Aku tersenyum, mencoba terlihat biasa. "Lama nggak ketemu."
Ia tertawa kecil, lalu menjawab, "Kita memang pandai hilang tanpa benar-benar pergi, ya?"
Aku tersenyum canggung kali ini. Ia duduk di hadapanku. Pesanan kita datang, dan kita memesan minuman yang sama seperti dulu. Tapi kali ini tak ada percakapan yang mengalir seperti dulu. Hanya diam yang berputar antara secangkir kopi dan kenangan yang berkelebat.
Dalam diam itu, aku sadar: kadang yang paling menyakitkan bukan kehilangan seseorang, tapi menyadari bahwa waktu telah mengubah cara kita saling memahami. Padahal banyak sekali yang ingin kuceritakan, tapi aku juga bingung harus memulai dari mana, dan bagaimana mengejar ketertinggalanku saat tak bersamanya.
Tapi kami akhirnya berbicara sedikit sore itu. Tentang kabar, pekerjaan, tentang cuaca, dan tentang hal-hal remeh yang sebetulnya tak perlu dijelaskan. Aku tahu, sadar betul, ada sesuatu yang berubah di antara kami.
Mungkin begitulah hidup. Pernah ada orang yang kita anggap sebagai "rumah", perlahan berubah menjadi tempat singgah yang hanya bisa kita datangi dalam ingatan. Saat ia pamit, aku hanya mengangguk. Tidak ada pelukan, tidak ada janji akan bertemu lagi. Ia berjalan menjauh, dan entah kenapa langkah itu terasa seperti garis akhir yang tenang tapi pasti.
Seandainya tak ada yang memberitahuku pun, aku tetap berpikir, bahwa tak apa untuk merindukannya, meski tahu bahwa ia tak lagi merasa cocok denganmu. Di perjalanan pulang, aku kembali memikirkan tentang arti keluarga. Bahwa ternyata, keluarga bukan tentang siapa yang tetap tinggal, tapi juga tentang siapa yang pernah membuat kita merasa punya tempat untuk pulang, meski hanya untuk waktu yang tak lama.

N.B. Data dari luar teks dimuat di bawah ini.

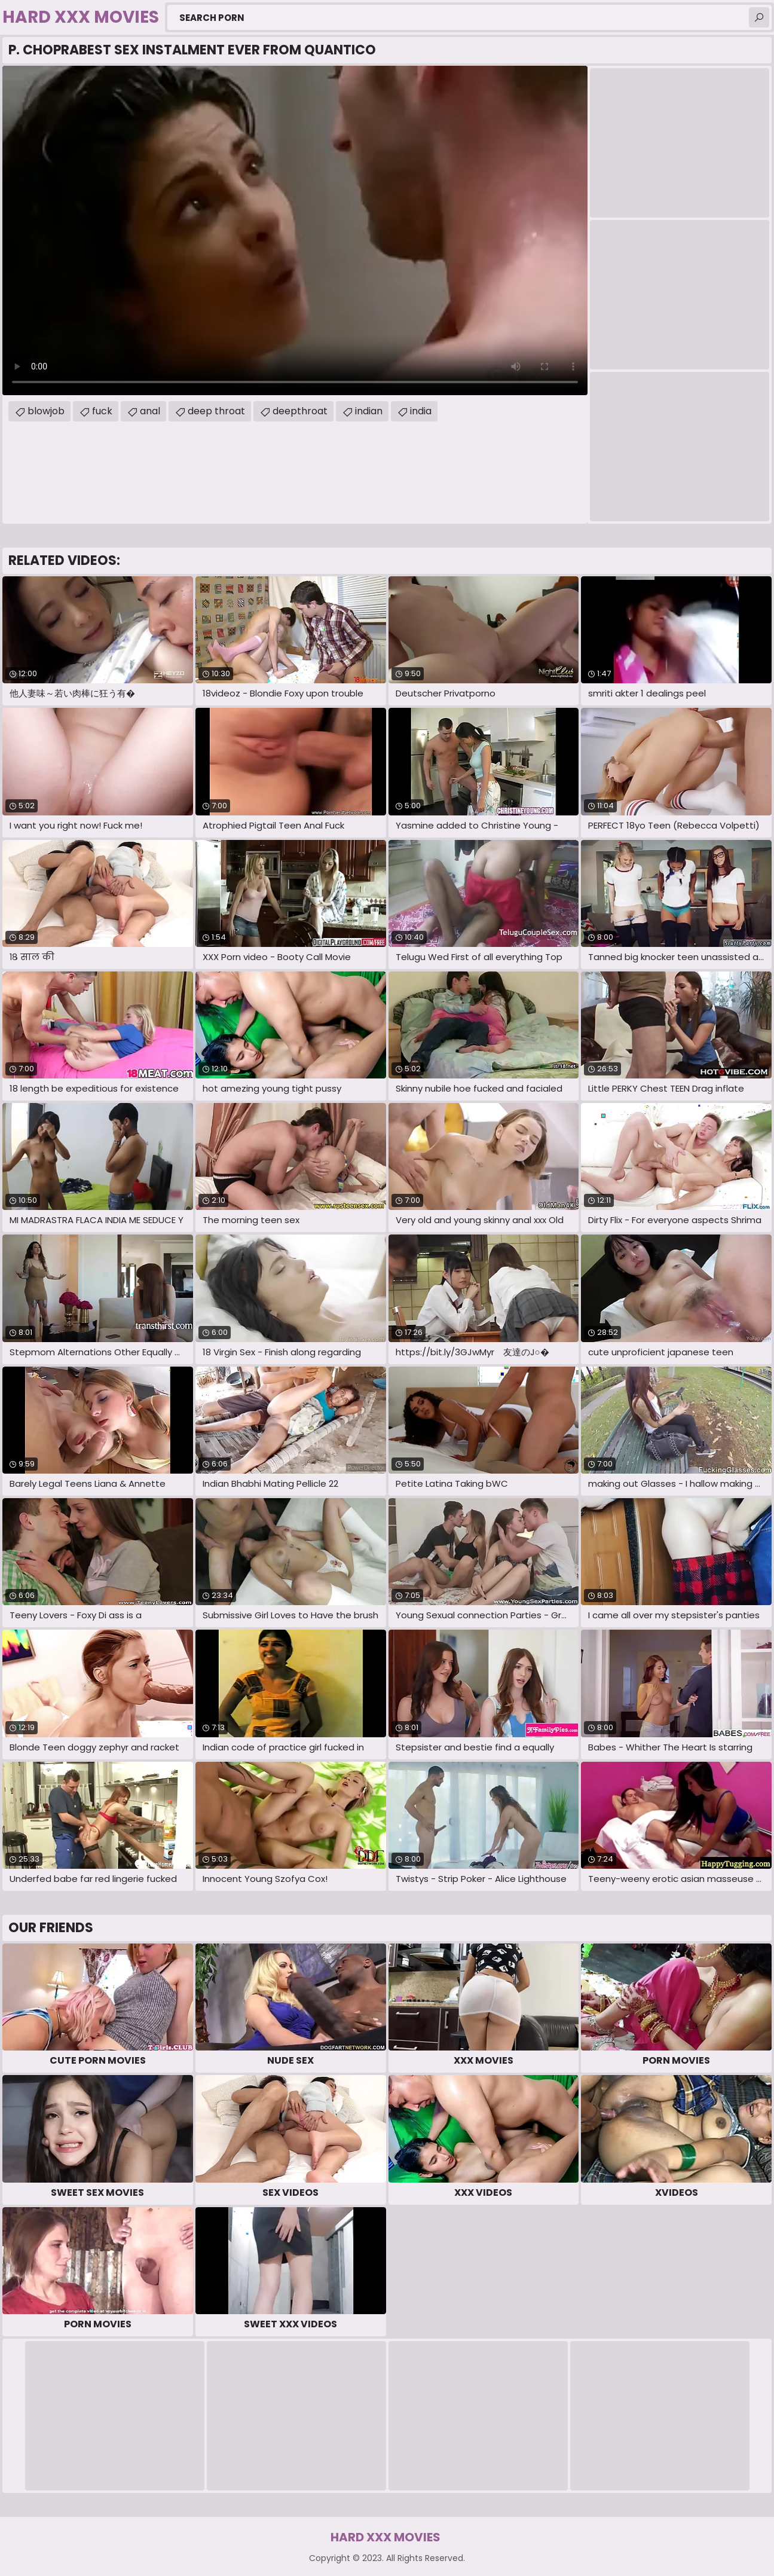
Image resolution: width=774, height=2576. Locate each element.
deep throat (216, 411)
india (421, 411)
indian (369, 411)
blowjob (46, 411)
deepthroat (300, 411)
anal (150, 411)
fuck (102, 411)
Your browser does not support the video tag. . (295, 230)
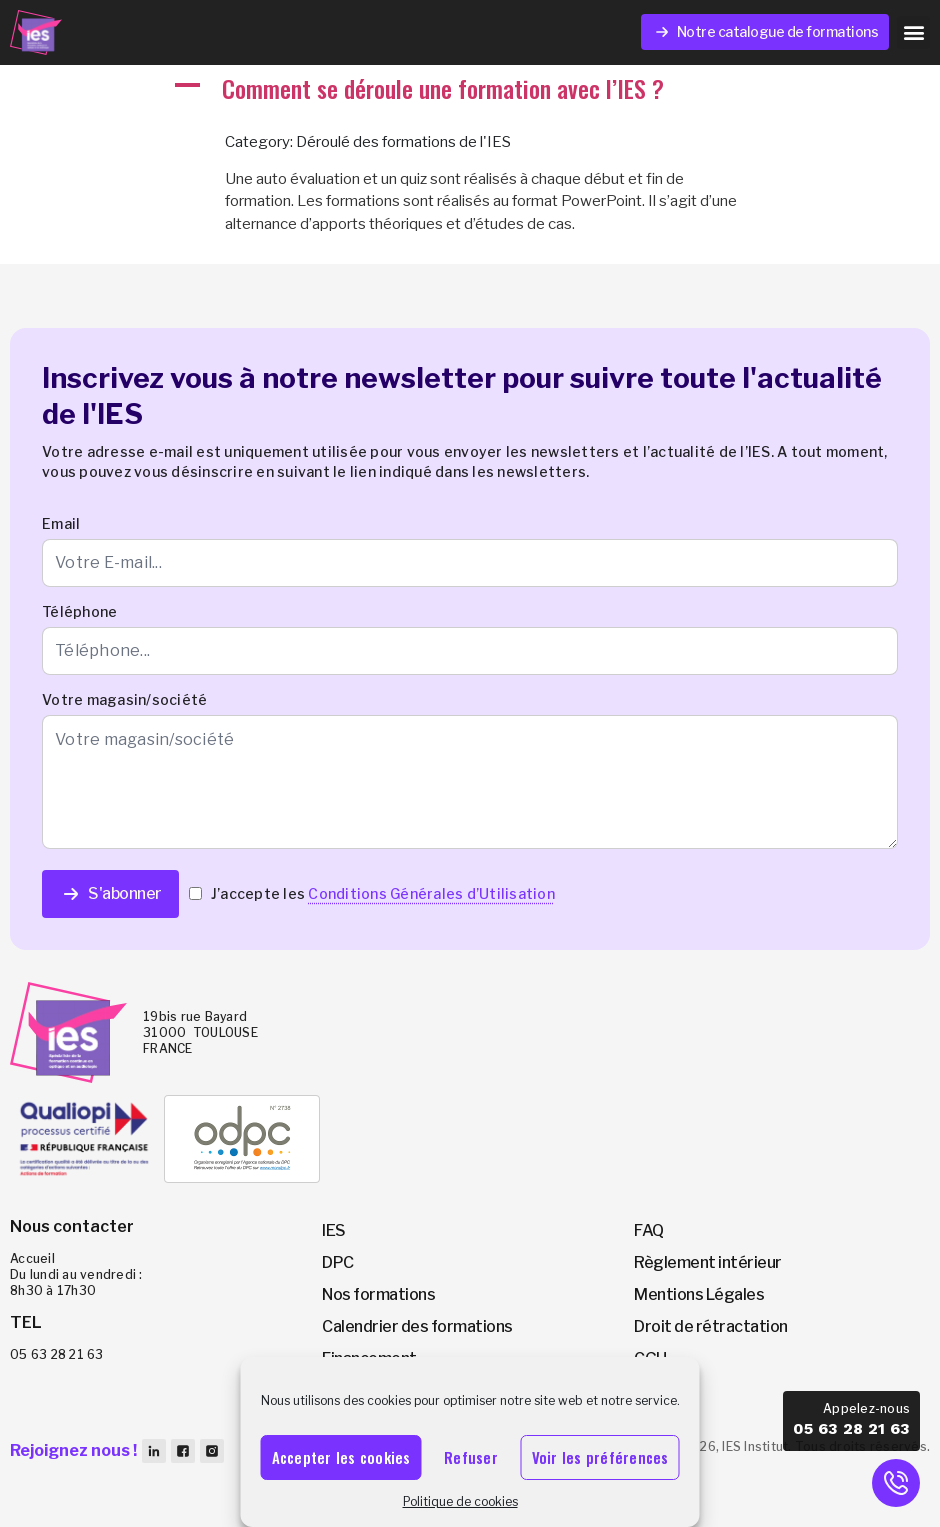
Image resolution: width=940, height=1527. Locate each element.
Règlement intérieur (708, 1262)
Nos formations (378, 1294)
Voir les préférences (600, 1457)
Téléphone (79, 611)
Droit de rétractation (711, 1326)
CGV (650, 1390)
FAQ (649, 1230)
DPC (338, 1262)
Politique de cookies (460, 1501)
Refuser (471, 1457)
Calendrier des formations (417, 1326)
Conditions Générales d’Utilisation (431, 893)
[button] (913, 32)
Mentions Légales (699, 1294)
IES (334, 1230)
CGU (650, 1358)
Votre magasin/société (124, 699)
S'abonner (110, 894)
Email (61, 523)
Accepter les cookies (341, 1457)
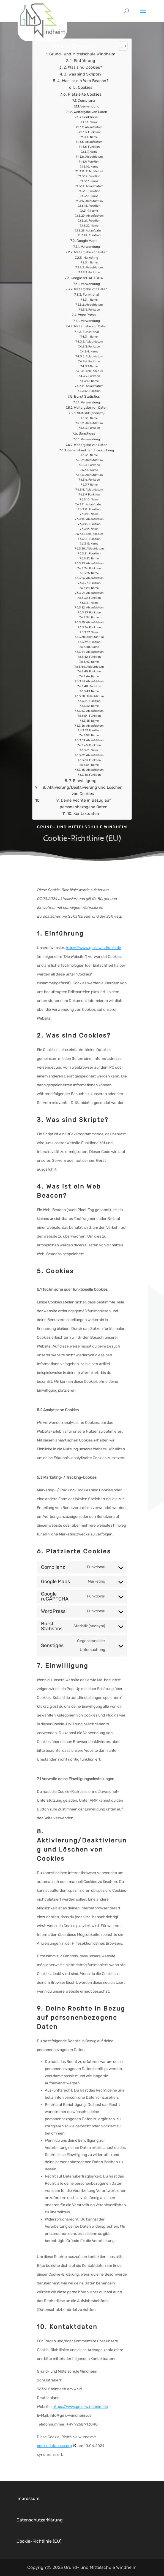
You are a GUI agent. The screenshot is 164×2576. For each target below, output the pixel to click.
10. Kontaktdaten (83, 818)
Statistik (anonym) (91, 418)
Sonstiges (87, 438)
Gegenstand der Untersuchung (90, 455)
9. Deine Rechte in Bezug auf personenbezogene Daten (83, 808)
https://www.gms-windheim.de (93, 947)
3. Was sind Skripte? (83, 79)
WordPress (87, 320)
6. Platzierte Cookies (82, 99)
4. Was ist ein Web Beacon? (82, 85)
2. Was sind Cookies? (83, 72)
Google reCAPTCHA (87, 283)
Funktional (90, 122)
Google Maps (86, 246)
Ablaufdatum (93, 132)
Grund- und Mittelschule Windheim (82, 58)
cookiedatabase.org (54, 2445)
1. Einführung (82, 65)
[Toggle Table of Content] (120, 51)
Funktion (94, 137)
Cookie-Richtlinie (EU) (39, 2541)
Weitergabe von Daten (90, 117)
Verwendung (89, 112)
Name (93, 127)
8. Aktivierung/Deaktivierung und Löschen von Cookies (82, 795)
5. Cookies (82, 92)
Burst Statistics (87, 401)
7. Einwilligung (83, 785)
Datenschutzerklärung (40, 2520)
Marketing (90, 263)
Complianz (86, 106)
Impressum (28, 2498)
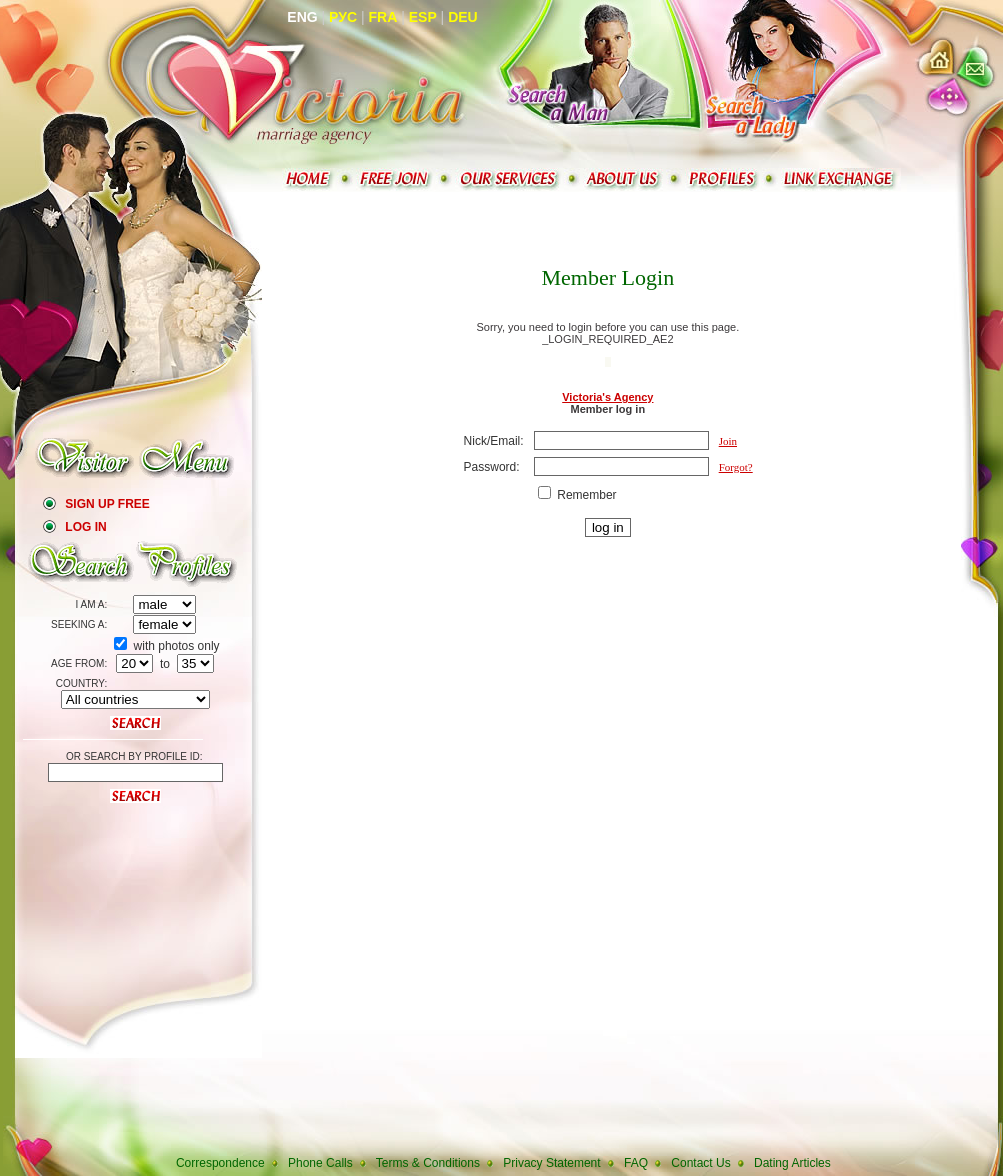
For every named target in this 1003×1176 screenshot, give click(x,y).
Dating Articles (792, 1163)
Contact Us (700, 1163)
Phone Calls (320, 1163)
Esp (423, 17)
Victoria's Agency (607, 397)
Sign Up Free (107, 504)
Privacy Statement (551, 1163)
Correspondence (220, 1163)
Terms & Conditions (428, 1163)
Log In (85, 527)
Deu (463, 17)
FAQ (636, 1163)
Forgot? (736, 467)
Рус (343, 17)
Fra (383, 17)
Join (728, 441)
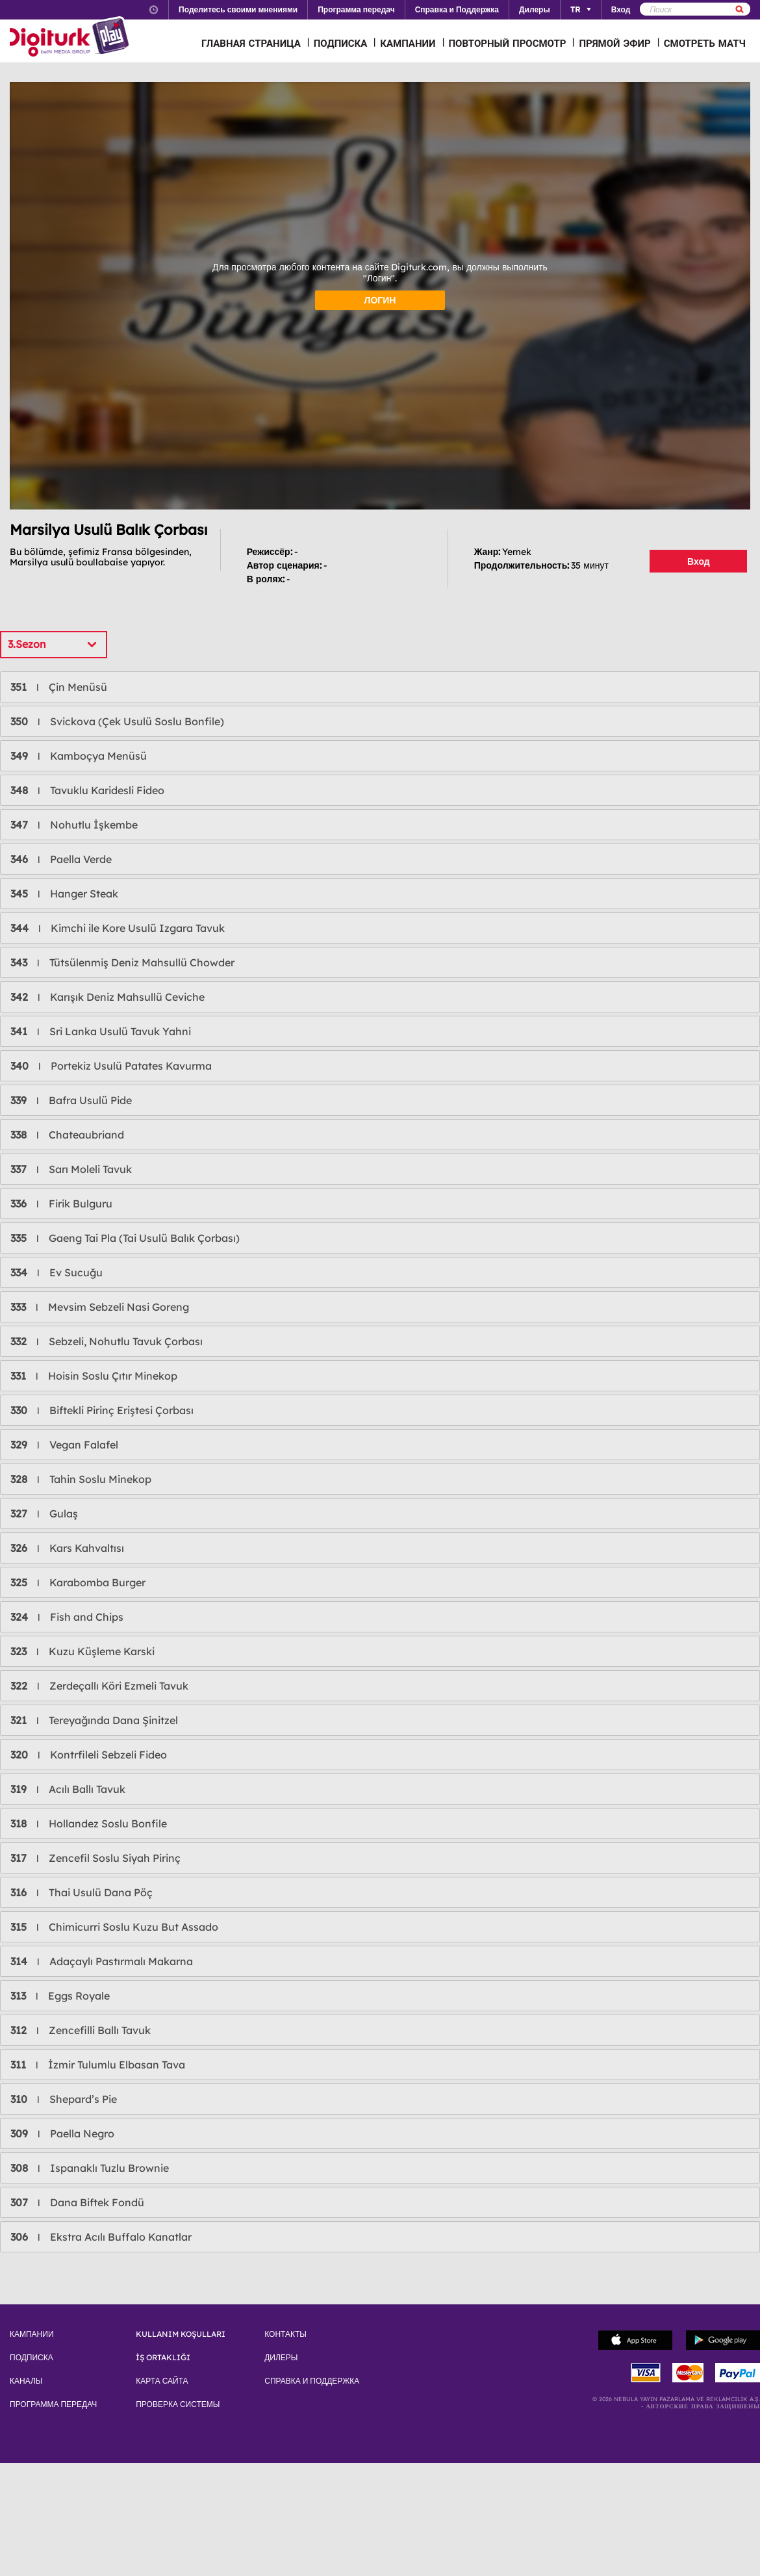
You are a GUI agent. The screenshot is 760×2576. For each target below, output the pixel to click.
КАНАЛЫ (26, 2381)
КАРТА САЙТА (162, 2381)
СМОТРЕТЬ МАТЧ (705, 43)
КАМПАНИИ (407, 43)
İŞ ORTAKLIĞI (163, 2358)
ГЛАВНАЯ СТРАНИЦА (251, 43)
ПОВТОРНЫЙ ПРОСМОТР (507, 43)
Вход (698, 561)
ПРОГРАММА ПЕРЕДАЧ (53, 2404)
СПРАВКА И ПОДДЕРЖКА (311, 2381)
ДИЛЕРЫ (281, 2358)
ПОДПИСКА (341, 43)
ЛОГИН (380, 300)
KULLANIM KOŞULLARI (180, 2334)
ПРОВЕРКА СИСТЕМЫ (178, 2404)
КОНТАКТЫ (285, 2334)
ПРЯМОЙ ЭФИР (614, 43)
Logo (71, 37)
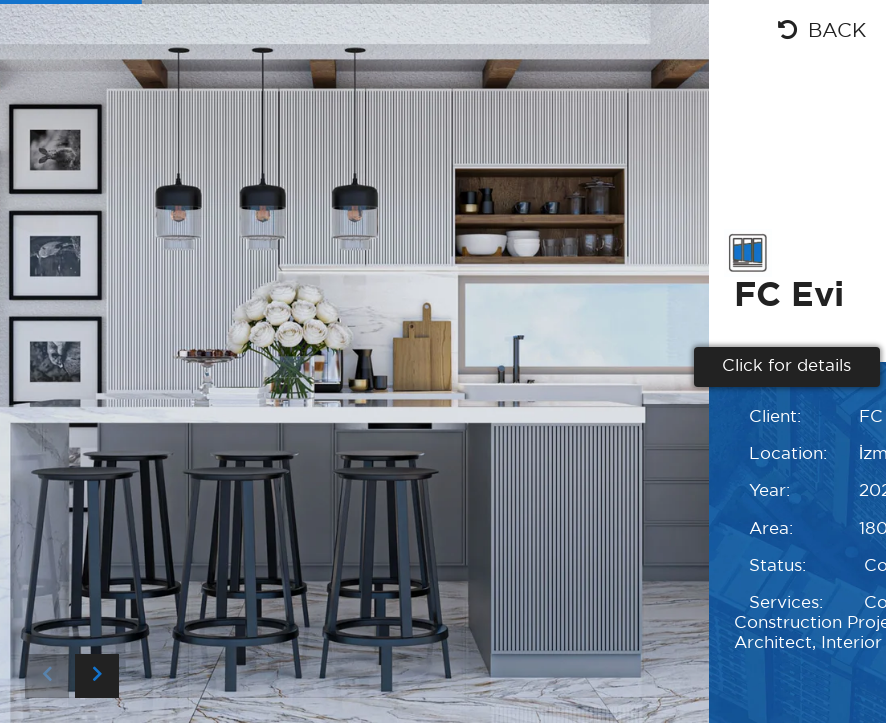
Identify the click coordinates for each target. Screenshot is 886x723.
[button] (97, 676)
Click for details (786, 366)
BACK (822, 30)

Untuk beberapa waktu, aku tidak merasa sedih tanpa kehadiranmu di hidupku. Aku masih bisa melanjutkan hidupku seperti biasa. Tapi ternyata, datang juga perasaan itu—rasa sepi, rasa ingin menuntut jawaban mengapa semua berakhir seperti ini, rasa kecewa yang tak bisa dijelaskan.
Hati ini meraung-raung karena rindu, kepalaku terasa berat, dan dadaku pun ikut sakit, rasanya seperti kehilangan udara.
Ternyata benar, kita memerlukan waktu untuk memproses rasa sedih akibat kehilangan seseorang yang dulu kita percaya akan selalu memegang janjinya akan tetap bersahabat sampai maut memisahkan.
Di malam yang sepi, aku menatap layar ponselku yang kini tak lagi ramai oleh pesan-pesan darinya. Jari-jariku perlahan mengetik sebuah pesan yang menurutku cukup sederhana.
"Terima kasih sudah pernah menjadi bagian dari hidupku."
Pesan itu terkirim. Dan entah kenapa, kali ini aku merasa sudah cukup. Bukan karena kehilangan itu jadi terasa lebih mudah, tapi karena akhirnya aku bisa berdamai—dengan waktu, kenangan, dan dengan perasaan yang pernah terjalin di antara kita.
Mungkin begitulah caranya takdir bekerja—membiarkan seseorang datang untuk mengajarkan kita arti perasaan cinta yang indah. Pada saat yang tepat, kita akan terbang bebas, seperti kupu-kupu di langit yang tak bisa kita kejar.